FRIDAY. APRIL 15th
ROGER YU, Ph.D.
Roger Yu is the Dean of the College of Arts and Sciences and the Professor of Physics at NYIT. He has been instrumental in securing large grants from such organizations as NASA, the National Institutes of Health and the National Science Foundation. He has received numerous honors, including an honorary professorship from the National Laboratory for Infrared Physics at the Chinese Academy of Sciences. Under his leadership, NYIT has spent the last few years revising its core curriculum. The newly developed core curriculum, in its implementation phase, focuses on the interdisciplinary approach of learning, and the crossover between arts and sciences has been a signature. At this conference, Dr. Yu will share some of the experiences of NYIT in integrating the two disciplines at the global campuses.
LIU HAIPING, Ph.D.
Liu Haiping, Professor of English and American literature, Nanjing University, was a Harvard-Yenching Scholar at Harvard in 1983-84, Fulbright Researcher at University of Pennsylvania and New York University in 1991-92. He was a resident tutor in Chinese culture at Adams House, Harvard University in 1998-99, William Quillian International Professor of Chinese culture at Randolph-Macon Woman’s College, Virginia in 1999-2000; and John Heath Visiting Professor at Grinnell College, Iowa in American and Chinese theater and literature in 2002. He spoke at various academic conferences in Australia, Israel, Japan, Korea and a number of universities in the States. He organized and directed academic conferences and theater festival and brought a traditional Chinese theater group to visit five mid-west and western states of the US. He currently serves as President of China Association for the Study of American Literature.
SATURDAY, APRIL 16th
JANE HIRSHFIELD, poet
Jane Hirshfield is the author of six award-winning collections of poetry, including After (HarperCollins, 2006), which was named a “Best Book of 2006” by The Washington Post, The San Francisco Chronicle, and England’s Financial Times and Given Sugar, Given Salt (finalist for the 2001 National Book Critics Circle Award), as well as a now-classic book of essays, Nine Gates: Entering the Mind of Poetry. She has also edited and co-translated three books collecting the work of earlier women poets of many cultures. Hirshfield’s other honors include The Poetry Center Book Award, fellowships from the Guggenheim and Rockefeller foundations, the National Endowment for the Arts, and the 40th Annual Distinguished Achievement Fellowship from the Academy of American Poets, an honor previously received by Robert Frost, Elizabeth Bishop, and William Carlos Williams. Her work has been featured in five editions of The Best American Poems and appears in The New Yorker, The Atlantic, The Times Literary Supplement/TLS, The American Poetry Review, Poetry, Orion, McSweeney’s, and elsewhere.
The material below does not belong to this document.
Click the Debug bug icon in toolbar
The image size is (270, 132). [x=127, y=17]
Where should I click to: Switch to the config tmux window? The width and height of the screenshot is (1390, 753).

Frequently featured on public radio and television, Hirshfield has presented her poems and taught at festivals and universities throughout the U.S. and in China, Japan, the Middle East, the U.K., Poland, and Ireland. Her seventh poetry book, Come, Thief, will appear in August 2011 from Knopf.
MIKAKO IWATAKE, Ph.D.
Mikako Iwatake is Adjunct Professor of Japanese studies in the Department of World Cultures, University of Helsinki, Finland. She obtained her Ph.D. from the University of Pennsylvania, U.S.A. in 1993. She was Visiting Associate Professor in anthropology at Waseda University in Tokyo, Japan in 1999-2002, and was Acting Professor at the Institute of Asian and African Studies, University of Helsinki, Finland in 2006-2009. Moving between languages, countries, continents, and academic communities, she works in the area of comparative cultural studies of Japan. Instead of confining Japan to the role of the research objects, she is interested in obtaining perspectives attained from Japanese experiences as well as their studies, which in turn will provide a critical perspective to challenge the current scholarly knowledge and its hierarchy. She hosted three international conferences and has extensive teaching experiences in Finland, Japan, and the United States. She is currently a board member and researcher of two international projects – one on gender and Asia and the other on Asian conceptualization of the social. Among the books edited are The Politics of Folklore Studies (Miraisha, Tokyo, 1996) and New Perspectives from Japan and China (University of Helsinki, 2010). She is currently working on two books on cultural politics of Tokyo and on women, militarism and nation-state in a Finnish context.